Tuesday, March 09, 2010

A Band of Jays

You don't really need anything in order to do nursing. Having a hospital around helps, though.

Six strings will do, but perhaps the ideal is eleven. With bass courses tuned scale-wise downward.

The fucking dog took one of my socks. Just one. I'd rather she took both of them.

Everything is a coincidence.

They tried to have one of their friends (for lack of a better word,) impersonate a doctor to give one of the nurses phone orders for intravenous dilaudid. The scheme didn't work. This is the kind of bullshit nurses have to put up with.

Schools are mostly comprised of empty space. If I were a teacher, I'd have my students use all the space they possibly could, for doing things.

Somewhere, there is a desert that is only one rainstorm away from not being a desert anymore. Lately I feel like I might be living in just such a place.

If pain did not exist, somebody would invent it.

Thursday, March 04, 2010


The guitar is the most beautiful instrument.

I have had many musician friends who who scratch their heads in puzzlement over that statement. Maybe they don't get the rather small sound, or the repertoire of mostly short concert pieces and etudes. Maybe it's the whole rock music electric thing that throws them off; violinists and pianists are found among rock musicians, but it's a guitar-based style for sure. For me, since I was a teenager, it had been the classical guitar.

It's like holding an orchestra in your arms, it's so colorful. The instrument that seems closest in ability to express different colors is to me the oboe, on which every note seems to have its own distinct vowel sound. I've always liked that, and I could never understand why anyone would want to even out that difference between each note on their instrument, as many are instructed to try to do.
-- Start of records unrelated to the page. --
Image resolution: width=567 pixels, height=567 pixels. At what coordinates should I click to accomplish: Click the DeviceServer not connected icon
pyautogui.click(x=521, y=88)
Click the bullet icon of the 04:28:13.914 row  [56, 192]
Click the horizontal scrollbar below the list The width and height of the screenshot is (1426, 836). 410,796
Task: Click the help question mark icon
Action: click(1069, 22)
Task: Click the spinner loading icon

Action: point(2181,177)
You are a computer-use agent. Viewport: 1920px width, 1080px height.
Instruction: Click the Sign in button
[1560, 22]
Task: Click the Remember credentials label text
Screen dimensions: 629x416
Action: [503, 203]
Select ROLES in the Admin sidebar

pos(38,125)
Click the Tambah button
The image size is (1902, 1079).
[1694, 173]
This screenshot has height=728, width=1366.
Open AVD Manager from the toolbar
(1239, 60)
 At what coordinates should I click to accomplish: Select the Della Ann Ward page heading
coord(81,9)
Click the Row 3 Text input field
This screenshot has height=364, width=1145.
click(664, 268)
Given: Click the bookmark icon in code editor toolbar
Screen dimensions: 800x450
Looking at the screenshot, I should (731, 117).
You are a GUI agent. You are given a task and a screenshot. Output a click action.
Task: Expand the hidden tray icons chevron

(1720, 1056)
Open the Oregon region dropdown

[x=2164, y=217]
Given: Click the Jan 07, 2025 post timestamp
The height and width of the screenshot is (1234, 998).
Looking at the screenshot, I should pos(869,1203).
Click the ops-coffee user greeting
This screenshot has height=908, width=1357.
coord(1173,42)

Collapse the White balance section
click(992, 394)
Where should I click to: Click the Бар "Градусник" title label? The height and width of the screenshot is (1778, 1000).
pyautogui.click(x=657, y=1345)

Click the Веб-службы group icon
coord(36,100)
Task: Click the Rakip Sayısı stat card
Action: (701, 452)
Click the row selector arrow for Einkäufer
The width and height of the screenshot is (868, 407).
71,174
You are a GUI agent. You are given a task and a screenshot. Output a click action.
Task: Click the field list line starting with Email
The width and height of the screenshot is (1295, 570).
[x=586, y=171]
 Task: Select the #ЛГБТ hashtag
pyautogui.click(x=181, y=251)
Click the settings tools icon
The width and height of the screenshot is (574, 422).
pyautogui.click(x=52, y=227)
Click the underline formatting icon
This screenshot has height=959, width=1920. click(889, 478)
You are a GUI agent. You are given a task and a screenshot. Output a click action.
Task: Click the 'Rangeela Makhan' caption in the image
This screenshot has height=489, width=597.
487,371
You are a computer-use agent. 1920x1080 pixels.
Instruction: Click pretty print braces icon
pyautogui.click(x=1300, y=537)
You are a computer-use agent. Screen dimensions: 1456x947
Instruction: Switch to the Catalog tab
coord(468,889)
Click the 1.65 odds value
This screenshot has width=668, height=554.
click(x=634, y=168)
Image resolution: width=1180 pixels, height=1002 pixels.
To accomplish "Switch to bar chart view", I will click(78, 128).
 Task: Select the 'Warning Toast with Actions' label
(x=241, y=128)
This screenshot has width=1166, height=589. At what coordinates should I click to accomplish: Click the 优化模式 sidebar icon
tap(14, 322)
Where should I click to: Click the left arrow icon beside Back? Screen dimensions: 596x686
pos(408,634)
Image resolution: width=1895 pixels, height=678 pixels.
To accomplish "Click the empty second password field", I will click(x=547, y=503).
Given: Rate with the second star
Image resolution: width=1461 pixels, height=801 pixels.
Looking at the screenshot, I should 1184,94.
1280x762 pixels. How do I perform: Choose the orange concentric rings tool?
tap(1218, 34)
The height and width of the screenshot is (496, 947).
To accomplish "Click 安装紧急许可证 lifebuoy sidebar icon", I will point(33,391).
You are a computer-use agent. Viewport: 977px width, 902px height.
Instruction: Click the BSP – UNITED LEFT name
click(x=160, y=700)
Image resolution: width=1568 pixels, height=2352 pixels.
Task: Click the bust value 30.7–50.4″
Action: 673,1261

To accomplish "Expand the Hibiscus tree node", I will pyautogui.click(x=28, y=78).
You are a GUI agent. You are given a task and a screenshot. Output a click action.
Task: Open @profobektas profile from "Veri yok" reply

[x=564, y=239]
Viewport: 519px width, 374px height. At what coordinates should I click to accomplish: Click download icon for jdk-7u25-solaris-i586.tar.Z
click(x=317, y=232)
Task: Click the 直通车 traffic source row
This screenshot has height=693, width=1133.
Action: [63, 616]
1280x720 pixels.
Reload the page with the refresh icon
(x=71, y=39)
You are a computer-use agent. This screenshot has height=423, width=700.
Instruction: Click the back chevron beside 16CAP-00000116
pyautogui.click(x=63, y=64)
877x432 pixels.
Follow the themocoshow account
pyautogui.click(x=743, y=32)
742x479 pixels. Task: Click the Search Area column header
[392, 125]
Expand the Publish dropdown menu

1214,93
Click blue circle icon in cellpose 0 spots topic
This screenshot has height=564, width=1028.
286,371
The guitar is, fortunately, a contrapuntal instrument. Like a piano, but without that instrument's incredible ability to generate different lines in music. And the guitar has a huge repertoire, if you include all the lute music from the Renaissance and Baroque period that can be made to fit under the player's fingers. Having said that, we guitarists are always stealing music from other instruments' repertoires. I've played Chopin piano pieces, Bach solo violin music, and Mozart opera arias transcribed for the guitar, and I must say these things sound beautiful on the instrument.